Au niveau du chauffage, j’allume mon chauffage le soir quand je rentre chez moi l’hiver.
Je coupe quand je me couche, et le laisse ainsi jusqu’à mon retour le soir. Si bien que c’est fréquent que quand je rentre l’hiver il ne fasse même pas 14 degrés dans l’appart.
Le matin je me couvre et ça fait l’affaire.
Si bien que mon chauffage est allumé entre 2 et 4h par jour le plus souvent l’hiver.

L’habillement
Me habits je les choisis de bonnes qualité au départ si bien qu’ils me durent souvent très longtemps et j’ai pas besoin dans acheter tous les ans.
Mes chaussures passent faire un tour chez le cordonnier pour repartir sur une nouvelle année.

Santé
Je n’ai pas utilisé un seul médicament depuis les années 2000.
Je m’en porte à merveille.
Et si j’ai besoin d’y avoir recours je me tourne vers les plantes médicinales.
Et pourtant je travail dans un métier au coeur du médicament.
Et pour la question de la pilule, je ne l’ai jamais prise et elle ne franchira jamais mon corps.
La technologie
Pour ma part je possède un portable mais m’en séparerait à termes.
Pour autant mon portable je ne l’ai jamais sur moi.

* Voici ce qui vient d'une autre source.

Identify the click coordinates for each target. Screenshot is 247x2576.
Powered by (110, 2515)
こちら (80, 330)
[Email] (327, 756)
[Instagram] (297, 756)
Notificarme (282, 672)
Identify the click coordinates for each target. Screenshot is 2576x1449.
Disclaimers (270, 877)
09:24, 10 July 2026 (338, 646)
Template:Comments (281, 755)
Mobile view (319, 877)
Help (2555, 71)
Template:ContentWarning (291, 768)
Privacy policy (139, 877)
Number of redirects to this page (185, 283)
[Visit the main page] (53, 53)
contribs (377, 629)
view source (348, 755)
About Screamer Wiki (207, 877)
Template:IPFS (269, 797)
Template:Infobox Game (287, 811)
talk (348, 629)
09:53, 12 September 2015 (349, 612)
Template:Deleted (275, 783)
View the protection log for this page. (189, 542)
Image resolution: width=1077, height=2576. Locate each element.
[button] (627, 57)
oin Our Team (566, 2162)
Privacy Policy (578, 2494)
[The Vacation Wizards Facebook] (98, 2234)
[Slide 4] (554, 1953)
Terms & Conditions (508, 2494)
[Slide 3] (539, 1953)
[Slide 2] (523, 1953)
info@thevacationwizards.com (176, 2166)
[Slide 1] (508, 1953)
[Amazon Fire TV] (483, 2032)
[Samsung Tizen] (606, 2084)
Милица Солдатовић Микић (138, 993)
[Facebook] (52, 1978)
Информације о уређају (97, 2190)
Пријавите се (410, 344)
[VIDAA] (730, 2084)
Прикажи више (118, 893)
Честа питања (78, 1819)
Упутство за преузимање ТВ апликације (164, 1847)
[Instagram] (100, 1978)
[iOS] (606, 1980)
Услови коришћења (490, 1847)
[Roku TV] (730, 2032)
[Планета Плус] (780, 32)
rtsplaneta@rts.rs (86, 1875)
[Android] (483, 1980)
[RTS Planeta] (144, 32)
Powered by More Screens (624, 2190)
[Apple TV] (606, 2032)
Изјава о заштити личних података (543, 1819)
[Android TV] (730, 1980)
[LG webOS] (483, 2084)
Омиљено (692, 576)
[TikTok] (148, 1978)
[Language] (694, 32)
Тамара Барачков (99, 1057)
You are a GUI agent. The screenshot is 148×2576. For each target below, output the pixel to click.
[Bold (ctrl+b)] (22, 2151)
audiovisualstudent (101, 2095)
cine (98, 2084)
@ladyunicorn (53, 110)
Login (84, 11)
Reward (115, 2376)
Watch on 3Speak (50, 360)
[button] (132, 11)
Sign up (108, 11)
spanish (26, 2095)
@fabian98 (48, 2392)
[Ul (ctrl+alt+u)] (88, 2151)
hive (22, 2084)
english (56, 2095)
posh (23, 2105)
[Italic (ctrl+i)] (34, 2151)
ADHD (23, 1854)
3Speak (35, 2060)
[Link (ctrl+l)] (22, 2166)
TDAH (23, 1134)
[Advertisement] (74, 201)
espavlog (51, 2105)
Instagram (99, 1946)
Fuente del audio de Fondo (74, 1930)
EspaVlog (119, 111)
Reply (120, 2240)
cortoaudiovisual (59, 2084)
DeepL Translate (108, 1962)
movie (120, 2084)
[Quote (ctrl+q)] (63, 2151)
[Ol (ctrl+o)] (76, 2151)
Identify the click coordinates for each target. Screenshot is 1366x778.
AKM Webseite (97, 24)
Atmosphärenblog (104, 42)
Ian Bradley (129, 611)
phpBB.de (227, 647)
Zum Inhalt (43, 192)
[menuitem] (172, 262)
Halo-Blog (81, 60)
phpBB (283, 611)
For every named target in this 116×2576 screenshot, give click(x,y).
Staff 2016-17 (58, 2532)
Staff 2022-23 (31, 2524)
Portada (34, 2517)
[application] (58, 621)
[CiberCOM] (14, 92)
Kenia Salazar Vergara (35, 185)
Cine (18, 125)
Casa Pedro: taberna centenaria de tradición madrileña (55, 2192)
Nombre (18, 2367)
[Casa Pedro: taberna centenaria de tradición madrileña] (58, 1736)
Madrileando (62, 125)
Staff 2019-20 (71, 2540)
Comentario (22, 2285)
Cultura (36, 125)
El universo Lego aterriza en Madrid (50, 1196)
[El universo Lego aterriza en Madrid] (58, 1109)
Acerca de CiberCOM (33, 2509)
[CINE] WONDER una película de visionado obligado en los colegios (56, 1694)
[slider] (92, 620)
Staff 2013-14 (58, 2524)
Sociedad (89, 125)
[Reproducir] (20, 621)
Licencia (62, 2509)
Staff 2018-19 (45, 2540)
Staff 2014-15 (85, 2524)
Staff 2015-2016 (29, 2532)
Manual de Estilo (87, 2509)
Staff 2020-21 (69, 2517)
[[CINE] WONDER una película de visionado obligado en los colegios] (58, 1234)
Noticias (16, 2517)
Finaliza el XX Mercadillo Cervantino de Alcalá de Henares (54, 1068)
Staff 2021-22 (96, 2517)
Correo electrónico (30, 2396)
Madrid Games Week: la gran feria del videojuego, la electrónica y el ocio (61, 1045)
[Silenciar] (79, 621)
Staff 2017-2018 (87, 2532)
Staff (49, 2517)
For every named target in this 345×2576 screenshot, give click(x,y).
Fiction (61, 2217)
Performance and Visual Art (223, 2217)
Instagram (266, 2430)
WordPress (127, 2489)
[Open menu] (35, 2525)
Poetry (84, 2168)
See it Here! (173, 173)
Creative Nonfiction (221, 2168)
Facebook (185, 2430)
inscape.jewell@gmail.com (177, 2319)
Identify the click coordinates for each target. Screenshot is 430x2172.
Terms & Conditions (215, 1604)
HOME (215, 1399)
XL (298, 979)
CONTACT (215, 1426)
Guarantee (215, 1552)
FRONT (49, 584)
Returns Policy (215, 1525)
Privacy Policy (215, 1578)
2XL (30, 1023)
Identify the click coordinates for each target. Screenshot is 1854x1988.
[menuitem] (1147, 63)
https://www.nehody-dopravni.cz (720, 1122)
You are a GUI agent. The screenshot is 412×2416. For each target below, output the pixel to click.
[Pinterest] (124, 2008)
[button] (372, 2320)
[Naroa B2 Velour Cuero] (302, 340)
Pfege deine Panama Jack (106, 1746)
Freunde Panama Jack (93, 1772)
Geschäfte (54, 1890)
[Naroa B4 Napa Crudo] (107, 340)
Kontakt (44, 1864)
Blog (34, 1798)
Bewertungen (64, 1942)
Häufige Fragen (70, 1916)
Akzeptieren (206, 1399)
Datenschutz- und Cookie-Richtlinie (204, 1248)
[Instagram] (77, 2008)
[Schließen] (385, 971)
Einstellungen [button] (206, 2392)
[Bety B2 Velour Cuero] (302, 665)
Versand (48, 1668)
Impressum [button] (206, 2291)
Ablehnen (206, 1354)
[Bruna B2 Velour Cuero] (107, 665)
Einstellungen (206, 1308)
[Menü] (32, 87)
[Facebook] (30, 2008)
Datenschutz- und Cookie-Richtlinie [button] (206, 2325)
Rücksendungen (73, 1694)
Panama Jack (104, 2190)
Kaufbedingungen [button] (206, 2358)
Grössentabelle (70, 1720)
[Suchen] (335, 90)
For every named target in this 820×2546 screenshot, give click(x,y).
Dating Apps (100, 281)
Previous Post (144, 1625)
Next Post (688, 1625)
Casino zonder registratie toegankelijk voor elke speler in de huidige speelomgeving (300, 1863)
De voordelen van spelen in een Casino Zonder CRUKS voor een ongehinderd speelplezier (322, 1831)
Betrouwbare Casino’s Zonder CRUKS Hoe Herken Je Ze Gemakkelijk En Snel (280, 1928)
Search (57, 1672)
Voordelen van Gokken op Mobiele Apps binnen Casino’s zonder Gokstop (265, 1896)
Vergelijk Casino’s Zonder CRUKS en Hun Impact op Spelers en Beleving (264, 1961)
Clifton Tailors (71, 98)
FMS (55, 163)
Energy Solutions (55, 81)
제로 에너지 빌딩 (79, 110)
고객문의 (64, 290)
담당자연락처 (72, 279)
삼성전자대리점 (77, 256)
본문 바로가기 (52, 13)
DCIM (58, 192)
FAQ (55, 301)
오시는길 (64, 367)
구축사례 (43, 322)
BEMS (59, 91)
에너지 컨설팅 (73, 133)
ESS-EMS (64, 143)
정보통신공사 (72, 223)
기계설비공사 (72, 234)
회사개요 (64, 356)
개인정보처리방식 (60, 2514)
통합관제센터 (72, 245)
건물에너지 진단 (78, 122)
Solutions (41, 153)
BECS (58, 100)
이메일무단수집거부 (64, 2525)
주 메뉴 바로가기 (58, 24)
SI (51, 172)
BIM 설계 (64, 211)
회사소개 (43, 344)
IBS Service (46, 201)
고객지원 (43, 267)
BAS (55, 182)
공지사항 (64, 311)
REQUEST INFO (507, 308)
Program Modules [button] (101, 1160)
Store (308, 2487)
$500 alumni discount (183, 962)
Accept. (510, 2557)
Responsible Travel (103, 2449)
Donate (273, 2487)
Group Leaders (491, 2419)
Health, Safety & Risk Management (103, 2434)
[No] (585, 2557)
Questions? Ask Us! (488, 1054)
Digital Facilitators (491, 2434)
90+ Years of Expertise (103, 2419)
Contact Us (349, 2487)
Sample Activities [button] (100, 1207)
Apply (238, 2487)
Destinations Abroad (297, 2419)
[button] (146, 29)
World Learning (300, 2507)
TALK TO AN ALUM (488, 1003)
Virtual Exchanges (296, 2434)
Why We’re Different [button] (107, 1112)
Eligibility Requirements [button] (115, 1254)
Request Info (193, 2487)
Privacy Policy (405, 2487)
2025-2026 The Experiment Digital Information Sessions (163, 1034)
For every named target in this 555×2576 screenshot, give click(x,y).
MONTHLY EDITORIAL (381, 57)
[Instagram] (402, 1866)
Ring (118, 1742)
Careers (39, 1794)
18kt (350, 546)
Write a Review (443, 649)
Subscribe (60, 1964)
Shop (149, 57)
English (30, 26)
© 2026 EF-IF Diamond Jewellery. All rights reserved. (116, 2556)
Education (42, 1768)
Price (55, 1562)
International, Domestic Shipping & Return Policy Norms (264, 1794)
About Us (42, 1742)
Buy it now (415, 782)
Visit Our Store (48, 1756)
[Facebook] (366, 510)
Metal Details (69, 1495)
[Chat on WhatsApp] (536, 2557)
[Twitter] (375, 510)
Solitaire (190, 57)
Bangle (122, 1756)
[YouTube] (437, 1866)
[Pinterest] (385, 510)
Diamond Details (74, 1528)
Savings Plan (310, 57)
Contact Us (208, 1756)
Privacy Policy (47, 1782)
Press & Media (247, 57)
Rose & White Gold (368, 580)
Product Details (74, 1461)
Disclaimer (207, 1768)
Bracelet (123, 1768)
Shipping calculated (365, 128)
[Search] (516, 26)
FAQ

Je n’ai pas de télé. Pour quoi faire au juste? pour avoir un lessivage de cerveau, non merci.
Conclusion
La simplicité volontaire s’intègre dans un mode de vie global.
Si notre espace de vie, est tournée vers la simplicité , le mental est bien plus calme.
Je considère la simplicité volontaire comme un beau chemin vers le bonheur et en aucun cas une un repliement sur soi.
Pour ma part je mène une vie heureuse, et je continuerais encore d’explorer cette voie,et l’explorer d’avantage.